Por exemplo, antes de cruzar os Andes, resolvi ver aquele morro de várias cores, de cuja fotografia você gostou. Para chegar até lá, tive de andar 70 km pelo deserto real. Cerca de 50 em estrada asfaltada e o resto sobre pedras soltas. No final do asfalto havia uma cabana, gerida por uma indígena. Lá havia um poço e energia por placa solar. Parei, comi uma empanada, tomei um café e conversei um pouco com ela, ouvindo como era a vida ali, naquele descampado no planalto, ao pé da montanha.

Depois resolvi subir. Foram 25 km para chegar a 4300 metros de altitude, por uma estrada vazia, com um precipício ao lado e pontas de pedras do outro. Em pé sobre as pedaleiras da moto, para maior firmeza, sentia as pedras sendo jogadas para o lado pelos pneus. E fui. Quando cheguei ao topo e comecei a andar, não tinha fôlego. Andar 20 metros nessa altitude é uma coisa muito difícil: falta o ar, a cabeça gira e dói. A gente tem de andar em câmera lenta e se concentrar.

Chegando, sentei-me a ouvir aquela solidão enorme, e só levantei quando percebi que o dia começava perigosamente a baixar. E então tive de fazer o caminho contrário, na ribanceira até a cabana da índia, que já estava fechada, e dali seguir, enquanto o sol descia muito rapidamente, até o vilarejo onde iria me hospedar, antes de seguir no rumo da parte chilena do deserto.”

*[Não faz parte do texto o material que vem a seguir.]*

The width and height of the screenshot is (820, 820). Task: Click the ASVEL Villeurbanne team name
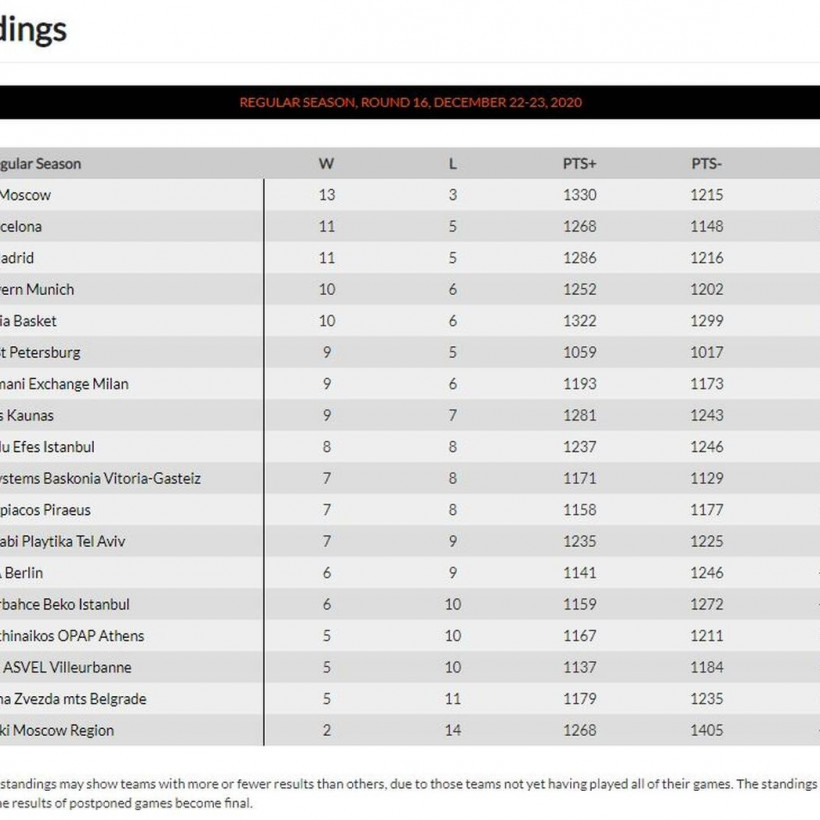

Meu amigo gostou do relato intempestivo. Disse-me que eu deveria escrever mais longamente sobre essa experiência, contar tudo, complementar a viagem. Com isso ele quis dizer, eu acho, que era preciso viver outra vez, agora com palavras, aquilo que tinha sido vivência bruta e pura, pois uma coisa que eu lhe dissera na mensagem é que eu tinha feito grande esforço para não fazer mentalmente literatura ao longo do trajeto. Isto é: evitei dar forma verbal elaborada às emoções e sentimentos. Tinha mesmo feito um esforço constante de não ceder à tentação de querer fazer poesia nos vários lugares pelos quais passei. Nem à tentação de recolher as impressões com o objetivo de as transformar posteriormente em literatura.

Por isso mesmo, disse ele, agora você o poderá fazer melhor. Nesse sentido é que será um complemento – e eu quase entendi “uma superação” - da viagem.

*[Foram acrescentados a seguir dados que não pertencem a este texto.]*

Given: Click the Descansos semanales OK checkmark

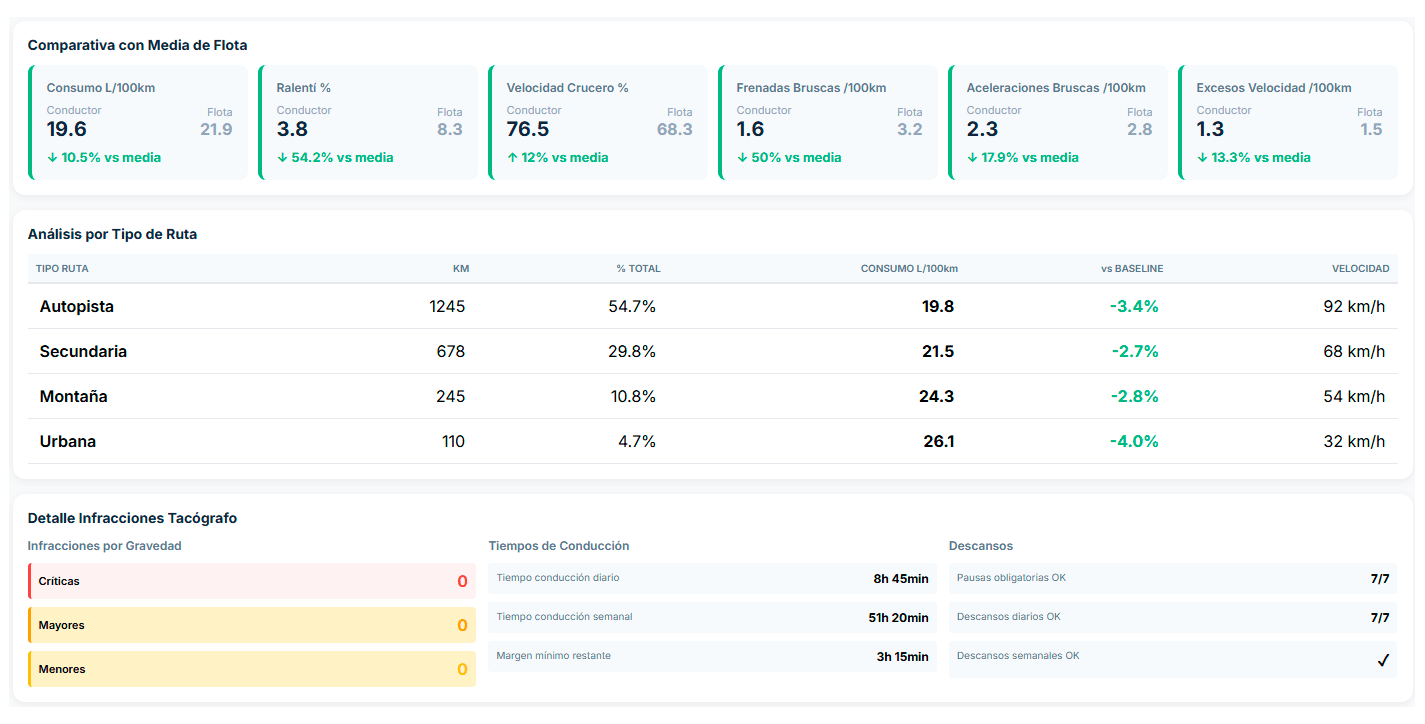Looking at the screenshot, I should pos(1383,660).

Nos meses seguintes, foi o que fiz. Mas curiosamente não apresentei a primeira versão do livro a ele, e sim ao meu editor, que é também meu amigo. Queria uma leitura mais isenta, sem o contexto da conversa.

Decidida a publicação, aí sim a enviei ao amigo que me incentivara a escrevê-la. Na sequência, conversamos longamente durante as várias versões, nas quais eu tentava tornar mais claras ou mais próximas as coisas intuídas e vividas.

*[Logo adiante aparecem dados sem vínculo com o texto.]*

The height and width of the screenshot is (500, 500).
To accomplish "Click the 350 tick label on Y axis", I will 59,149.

Desse trabalho, nasceu o livro há pouco lançado. Intitula-se – em homenagem ao momento intenso da contemplação do deserto e do improvável gesto de aceno, que interpretei conforme a minha própria vida, perdas e lembranças – “A Mão do Deserto”. E traz os dois primeiros destinatários ali inscritos, as duas pessoas sem as quais ele não existiria: o editor, Plínio Martins filho, com a sua chancela, que é mais do que meramente editorial; e o meu amigo Alcir Pécora, com o diálogo constante e ainda com o brilhante texto de apresentação nas orelhas da capa.